What you will do:
In the output, include exactly the lines from the beginning of the records up to and including the one that contains "Task: Click the 搜索关键字 search input field", and leave out the pictures.
◇ ◇ ◇ ◇ ◇ ◇ ◇
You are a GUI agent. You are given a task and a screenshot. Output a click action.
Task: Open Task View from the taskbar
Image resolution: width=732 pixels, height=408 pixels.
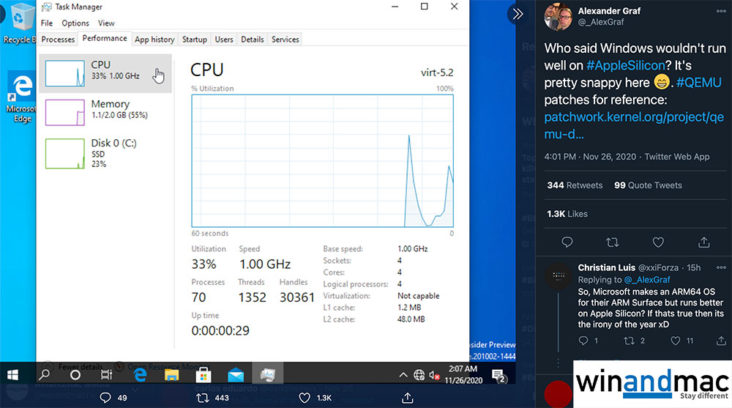106,375
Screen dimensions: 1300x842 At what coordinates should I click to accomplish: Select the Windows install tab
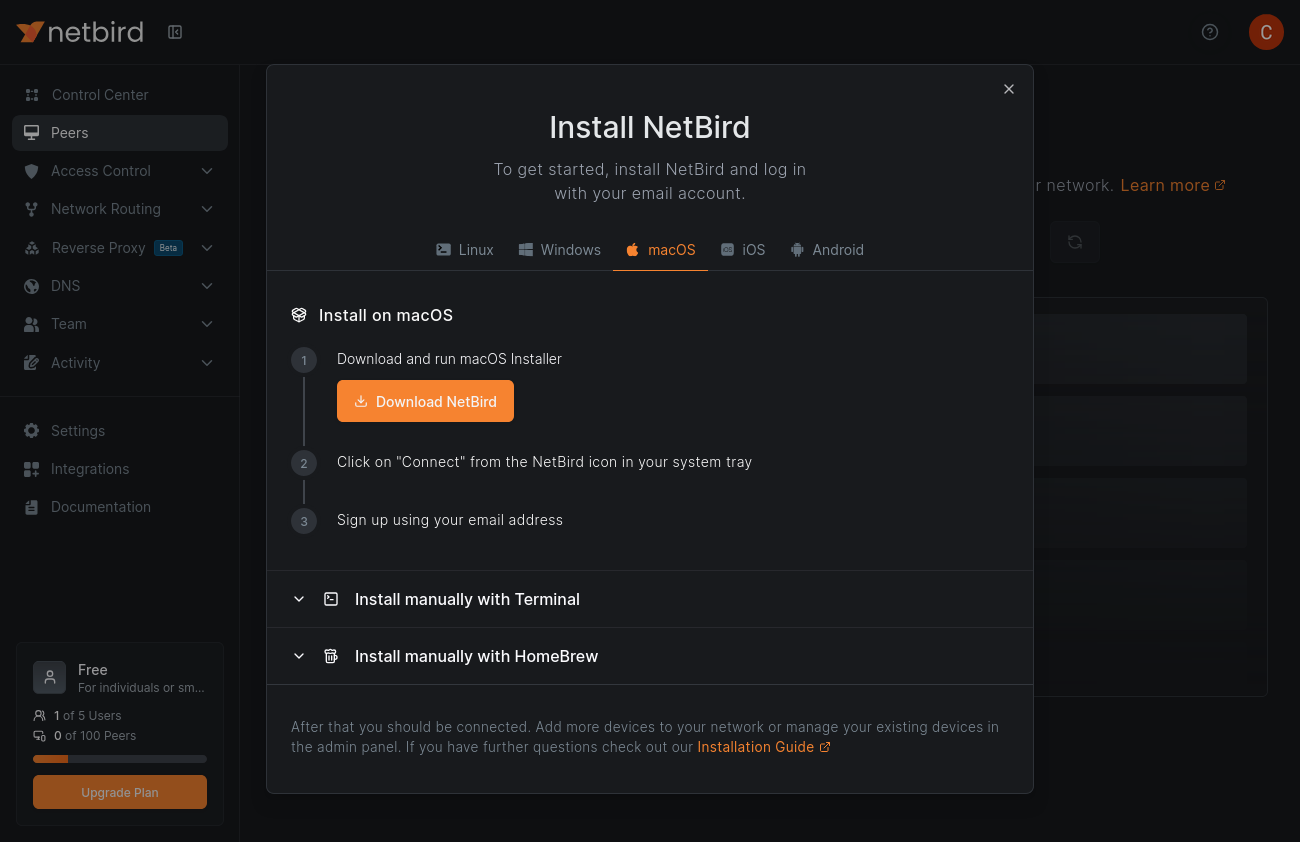click(x=560, y=250)
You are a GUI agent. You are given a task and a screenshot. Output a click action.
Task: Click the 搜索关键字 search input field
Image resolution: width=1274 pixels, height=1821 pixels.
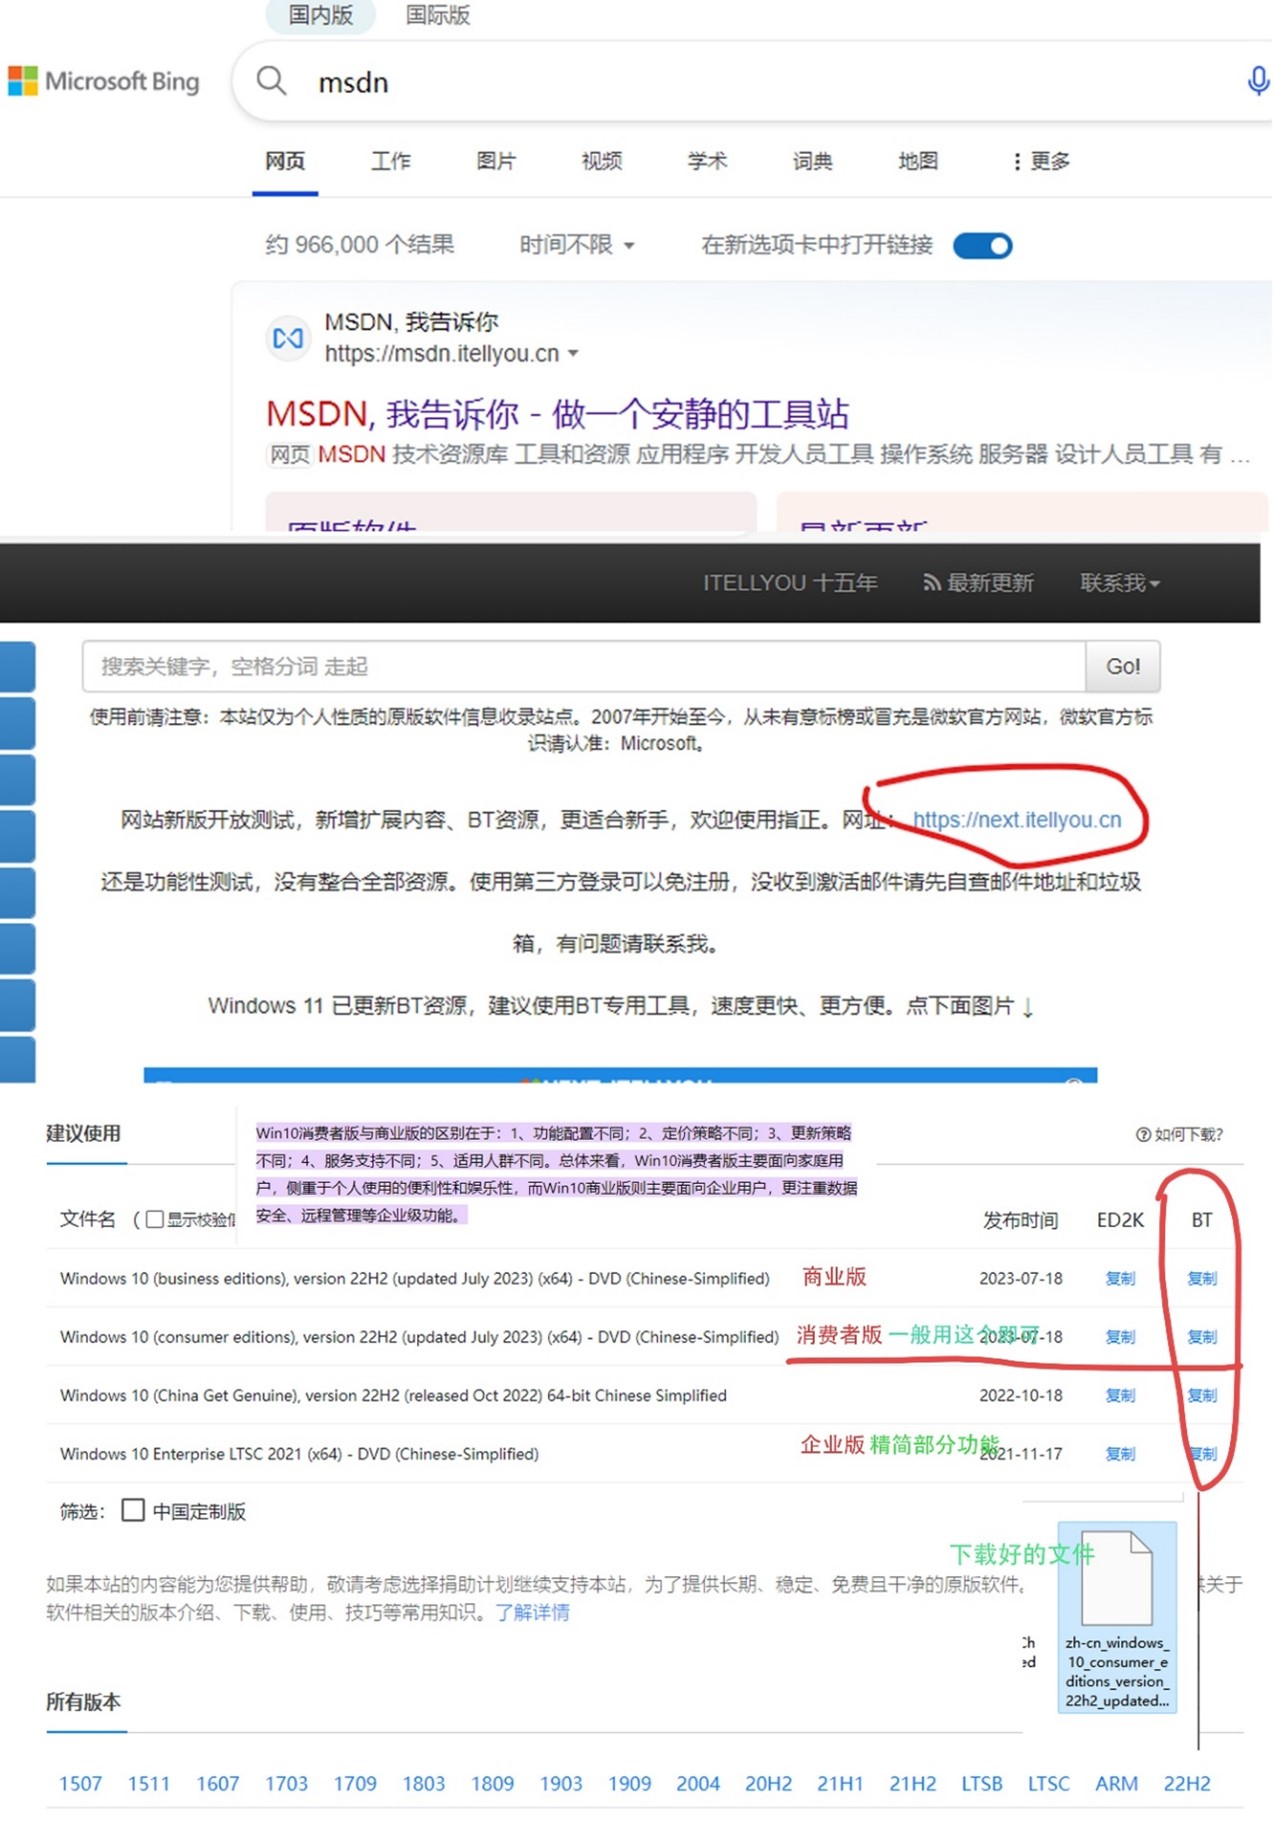583,667
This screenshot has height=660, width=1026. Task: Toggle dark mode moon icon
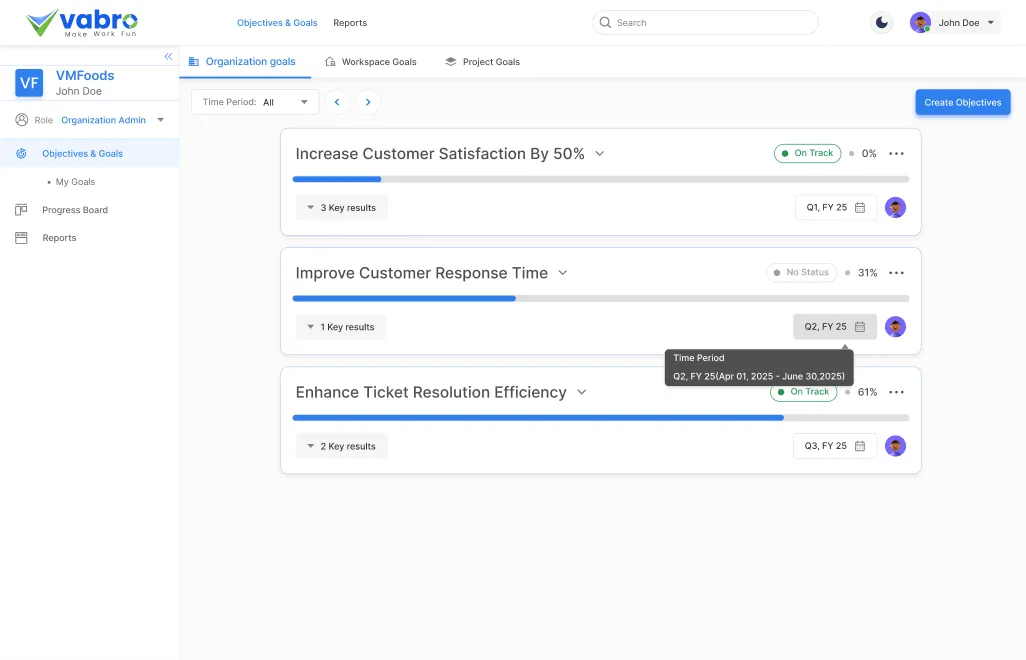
◇ ◇ ◇ ◇ ◇ ◇ ◇
Answer to the problem:
You are a GUI agent. You are given a task and a screenshot. Output a click action.
Task: Open Task View from the taskbar
Image resolution: width=732 pixels, height=408 pixels.
106,375
Screen dimensions: 1300x842 At what coordinates should I click to accomplish: Select the Windows install tab
click(x=560, y=250)
You are a GUI agent. You are given a task and a screenshot. Output a click action.
Task: Click the 搜索关键字 search input field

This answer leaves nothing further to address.